Steroid myopathy may be more frequent with the use of fluorinated steroids, such as dexamethasone or triamcinolone, than with nonfluorinated ones, such as prednisone or hydrocortisone. [5, 6] Although the exact mechanism of the muscle pathology is unclear, it may be related to decreased protein synthesis, increased protein degradation, alterations in carbohydrate metabolism, mitochondrial alterations, electrolyte disturbances, and/or decreased sarcolemma excitability [1].
Most of studies have shown that myoglobinuria secondary to drugs, when considered in the pediatrics population, occur more so in the seconds decade of life, our case elluded to the fact that it can occur in younger age groups as well [7].
Hypokalemia can induce rhabdomyolysis but in our patient, hypokalemia, as secondary to perhaps B2 agonist, or corticosteroids, could not have contributed to the development of myoglobinuria, as the patient’s biochemistry profile was normal [8].
The acute form of steroid myopathy is uncommon. It usually occurs in ICU patients who receive high dose IV corticosteroids and/or nondepolarising neuromuscular blocking agents to facilitate mechanical ventilation, but can occur with high-dose glucocorticoid use alone [6].
Acute, generalized weakness, including weakness of the respiratory muscles, typically occurs 5-7 days after the onset of treatment with high-dose corticosteroids.
Generalized muscle weakness, not limited to a more proximal distribution is noted.
Muscle stretch reflexes typically are normal and sensory examination should be normal [1]. Though most cases in the literature report a lengthy prolonged recovery phase sometimes taking 3-12 months for full recovery, our patient exhibited a rapid recovery….. one such speed recovery was reported.

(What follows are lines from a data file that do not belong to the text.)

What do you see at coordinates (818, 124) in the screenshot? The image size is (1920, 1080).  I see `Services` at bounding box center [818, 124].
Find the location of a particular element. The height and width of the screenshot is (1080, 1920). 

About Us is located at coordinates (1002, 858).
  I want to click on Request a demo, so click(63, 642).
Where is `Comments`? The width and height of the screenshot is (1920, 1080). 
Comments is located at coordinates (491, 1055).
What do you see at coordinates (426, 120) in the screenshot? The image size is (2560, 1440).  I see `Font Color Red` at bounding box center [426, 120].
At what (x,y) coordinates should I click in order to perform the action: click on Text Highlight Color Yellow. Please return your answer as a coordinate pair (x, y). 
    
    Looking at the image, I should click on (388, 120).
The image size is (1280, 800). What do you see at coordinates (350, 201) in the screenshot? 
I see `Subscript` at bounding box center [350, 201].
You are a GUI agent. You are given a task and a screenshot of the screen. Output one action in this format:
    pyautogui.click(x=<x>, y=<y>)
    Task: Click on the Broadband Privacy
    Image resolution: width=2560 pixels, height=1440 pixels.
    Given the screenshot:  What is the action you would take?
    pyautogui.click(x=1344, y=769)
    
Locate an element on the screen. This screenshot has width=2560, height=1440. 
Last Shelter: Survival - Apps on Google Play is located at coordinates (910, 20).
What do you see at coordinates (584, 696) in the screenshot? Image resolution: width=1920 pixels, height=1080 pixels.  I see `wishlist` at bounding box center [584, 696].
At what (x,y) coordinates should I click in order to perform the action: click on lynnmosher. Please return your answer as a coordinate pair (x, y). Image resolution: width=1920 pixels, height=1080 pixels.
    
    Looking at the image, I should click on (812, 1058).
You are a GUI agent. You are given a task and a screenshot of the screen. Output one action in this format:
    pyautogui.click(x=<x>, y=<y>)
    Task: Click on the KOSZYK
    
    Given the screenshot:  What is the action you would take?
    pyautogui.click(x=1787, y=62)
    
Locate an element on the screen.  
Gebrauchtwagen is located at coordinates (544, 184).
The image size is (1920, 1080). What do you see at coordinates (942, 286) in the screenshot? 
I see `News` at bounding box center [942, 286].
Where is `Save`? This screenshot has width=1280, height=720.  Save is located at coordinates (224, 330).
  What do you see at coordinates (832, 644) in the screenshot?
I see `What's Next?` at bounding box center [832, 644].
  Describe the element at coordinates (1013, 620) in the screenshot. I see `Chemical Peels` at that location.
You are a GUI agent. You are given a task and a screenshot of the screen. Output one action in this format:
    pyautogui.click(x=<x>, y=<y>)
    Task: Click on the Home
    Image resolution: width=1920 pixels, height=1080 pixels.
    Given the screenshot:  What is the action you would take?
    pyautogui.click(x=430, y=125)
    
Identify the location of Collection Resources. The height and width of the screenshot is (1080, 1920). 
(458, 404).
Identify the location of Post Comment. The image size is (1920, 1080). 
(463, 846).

In acute steroid myopathy, most patients have high levels of serum creatine kinase (CK). AST, ALT, as well as associated myoglobinuria.
Our patient, however fortunately did not develop ARF, as the serum urea nitrogen and serum creatinine remained within normal limits. It is recommended that a low threshold of clinical suspicion be employed; and serum CK as well as urine dipstick and microscopy to detect myoglobinuria should be obtained for patients in whom rhabdomyolysis may be possible [9]
in adults is not diagnostically helpful EMG was normal in our case.
Interestingly, gender also seems to be a risk, as women are twice as likely as men to develop muscle weakness [10]… of note. Our patient was also a female, hence, there was a gender predilection for the likelihood of developing drug induced acute rhabdomyolysis.
Treatment of ASM is aiming to discontinue the rhabdomyolysis and prevent developing renal failure. No definitive treatment was found in literature except only to stop giving steroid, in addition to that weakness seen with steroid myopathy typically resolves after the corticosteroid dose is reduced or discontinued.
This case revealed clearly that even single IM dose of steroid can cause ASM.


Conclusion


We think that steroids still a cornerstone of treatment for most areas of Medicine, and it is unwise to abandon this drug, and despite the rarity of this case, our clinical threshold should be low to discover it, even after single dose.